French mathematician (1942–2009)

Thierry Aubin (6 May 1942 – 21 March 2009) was a French mathematician who worked at the Centre de Mathématiques de Jussieu, and was a leading expert on Riemannian geometry
and non-linear partial differential equations. His fundamental contributions to the theory of the Yamabe equation led, in conjunction with
results of Trudinger and Schoen, to a proof of the Yamabe conjecture: every compact Riemannian manifold
can be conformally rescaled to produce a manifold of constant scalar curvature.
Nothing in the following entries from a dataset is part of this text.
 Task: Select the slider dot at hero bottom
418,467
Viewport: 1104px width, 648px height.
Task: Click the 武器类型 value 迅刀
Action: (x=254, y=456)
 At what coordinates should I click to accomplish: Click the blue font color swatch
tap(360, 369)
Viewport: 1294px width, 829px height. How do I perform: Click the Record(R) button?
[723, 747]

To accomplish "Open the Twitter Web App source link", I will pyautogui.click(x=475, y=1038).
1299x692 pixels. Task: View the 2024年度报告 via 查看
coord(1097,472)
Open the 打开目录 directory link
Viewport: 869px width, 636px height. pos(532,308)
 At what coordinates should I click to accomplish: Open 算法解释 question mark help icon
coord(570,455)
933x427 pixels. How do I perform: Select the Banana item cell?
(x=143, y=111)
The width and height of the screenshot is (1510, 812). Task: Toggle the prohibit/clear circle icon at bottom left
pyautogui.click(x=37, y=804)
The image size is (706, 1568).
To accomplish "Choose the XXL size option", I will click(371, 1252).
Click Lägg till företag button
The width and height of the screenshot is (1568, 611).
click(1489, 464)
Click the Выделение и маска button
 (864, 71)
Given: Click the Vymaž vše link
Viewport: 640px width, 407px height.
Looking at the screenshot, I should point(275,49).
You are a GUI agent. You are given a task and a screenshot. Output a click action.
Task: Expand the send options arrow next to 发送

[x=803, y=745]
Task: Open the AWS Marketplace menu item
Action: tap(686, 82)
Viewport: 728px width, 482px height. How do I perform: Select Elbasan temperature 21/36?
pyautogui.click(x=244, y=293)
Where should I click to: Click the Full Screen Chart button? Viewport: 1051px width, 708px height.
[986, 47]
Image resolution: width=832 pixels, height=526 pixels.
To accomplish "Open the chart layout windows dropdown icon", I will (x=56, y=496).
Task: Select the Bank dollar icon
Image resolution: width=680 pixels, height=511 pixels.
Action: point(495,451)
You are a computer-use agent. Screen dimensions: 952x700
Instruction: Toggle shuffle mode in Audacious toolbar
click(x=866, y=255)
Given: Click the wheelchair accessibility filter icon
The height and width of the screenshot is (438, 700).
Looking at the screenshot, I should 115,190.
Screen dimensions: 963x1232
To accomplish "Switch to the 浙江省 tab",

Along with Yau, he also showed
that Kähler manifolds with negative first Chern classes always admit Kähler-Einstein metrics, a result closely related to the Calabi conjecture. The latter result, established by Yau, provides the largest class of known examples of compact Einstein manifolds. Aubin was the first mathematician to propose the Cartan–Hadamard conjecture.

Aubin was a visiting scholar at the Institute for Advanced Study in 1979. He was elected to the Académie des sciences in 2003.

==Research==
In 1970, Aubin established that any closed smooth manifold of dimension larger than two has a Riemannian metric of negative scalar curvature. Furthermore, he proved that a Riemannian metric of nonnegative Ricci curvature can be deformed to positive Ricci curvature, provided that its Ricci curvature is strictly positive at one point.

In the same year, Aubin introduced an approach to the Calabi conjecture, in the field of Kähler geometry, via the calculus of variations. Later, in 1976, Aubin established the existence of Kähler–Einstein metrics on Kähler manifolds whose first Chern class is negative. Independently, Shing-Tung Yau proved the more powerful Calabi conjecture, which concerns the general problem of prescribing the Ricci curvature of a Kähler metric, via non-variational methods. As such, the existence of Kähler–Einstein metrics with negative first Chern class is often called the Aubin–Yau theorem. After learning Yau's techniques from Jerry Kazdan, Aubin found some simplifications and modifications of his work, along with Kazdan and Jean-Pierre Bourguignon.

Aubin made a number of fundamental contributions to the study of Sobolev spaces on Riemannian manifolds. He established Riemannian formulations of many classical results for Sobolev spaces, such as the equivalence of various definitions, the density of various subclasses of functions, and the standard embedding theorems. In one of Aubin's best-known works, the analysis of the optimal constant in the Sobolev embedding theorem was carried out. Along with similar results for the Moser–Trudinger inequality, Aubin later proved improvements of the optimal constants when the functions are assumed to satisfy certain orthogonality constraints.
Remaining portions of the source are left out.